À sa décharge, il ne lui appartenait pas de donner des directives aux établissements d’enseignement. Ni M. Legault ni la ministre de l’Enseignement supérieur, Pascale Déry, qui s’est également montrée critique de l’initiative du Cégep Garneau, ne sont allés jusqu’à lui demander formellement d’y renoncer.

 

À la surprise de plusieurs, c’est plutôt le député libéral de Pontiac, André Fortin, qui s’en est chargé. « Pour nous, c’est mal avisé », a-t-il dit. Il est vrai que le Parti libéral du Québec (PLQ) a parfois des sursauts de conscience linguistique aussi inattendus que passagers dans l’espoir de se rapprocher de l’électorat francophone.
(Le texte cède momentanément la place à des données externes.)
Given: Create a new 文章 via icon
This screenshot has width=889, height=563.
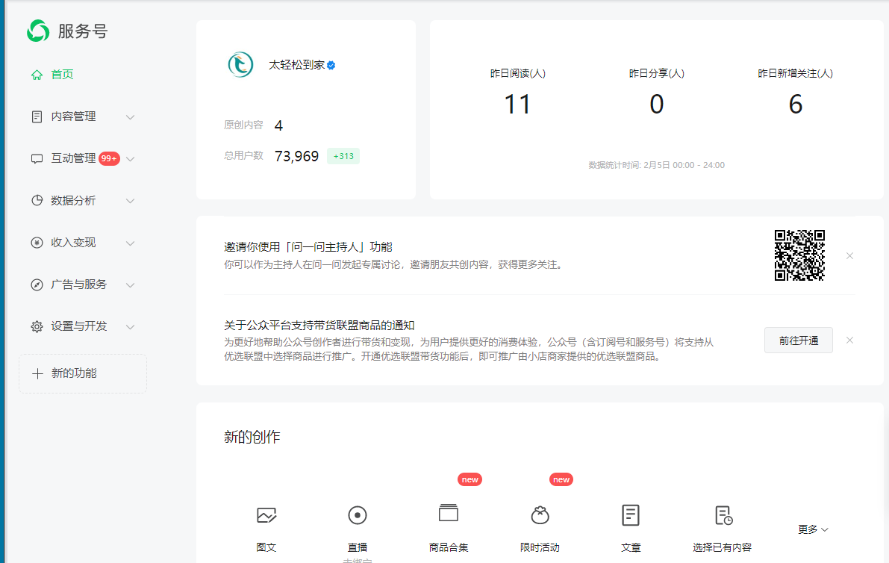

Le bref règne de Dominique Anglade a été marqué par une série de revirements qui ont eu pour effet de mécontenter aussi bien les francophones que les anglophones. Dans l’état où se trouve présentement le PLQ, que personne ne semble avoir envie de diriger, rien de ce que disent ses porte-parole ne peut être tenu pour une position consensuelle et encore moins définitive. N’empêche, pour une fois que quelqu’un a eu un bon réflexe, M. Roberge aurait pu s’abstenir de dénoncer les « élucubrations libérales ».

En janvier dernier, quand il a annoncé l’élaboration, en collaboration avec cinq de ses collègues, d’un grand plan d’action qui doit être présenté cet automne, M. Roberge avait expliqué que sensibiliser la population à la précarité de la situation du français et à l’urgence d’un redressement était au coeur de ses responsabilités ministérielles.

Personne ne souhaite alimenter les tensions linguistiques, mais assurer la prédominance du français ne peut malheureusement pas se faire dans une parfaite harmonie. N’en déplaise aux apôtres du bilinguisme, la dynamique des langues au Québec est bel et bien un jeu à somme nulle.

Les chiffres ne mentent pas : les avancées de l’une entraînent nécessairement des reculs de l’autre, et l’anglais bénéficie d’un énorme avantage au départ, que renforce encore notre appartenance à la fédération canadienne. On s’attend à ce que le ministre chargé officiellement de défendre la langue française reconnaisse cette réalité et en tienne compte en tout temps.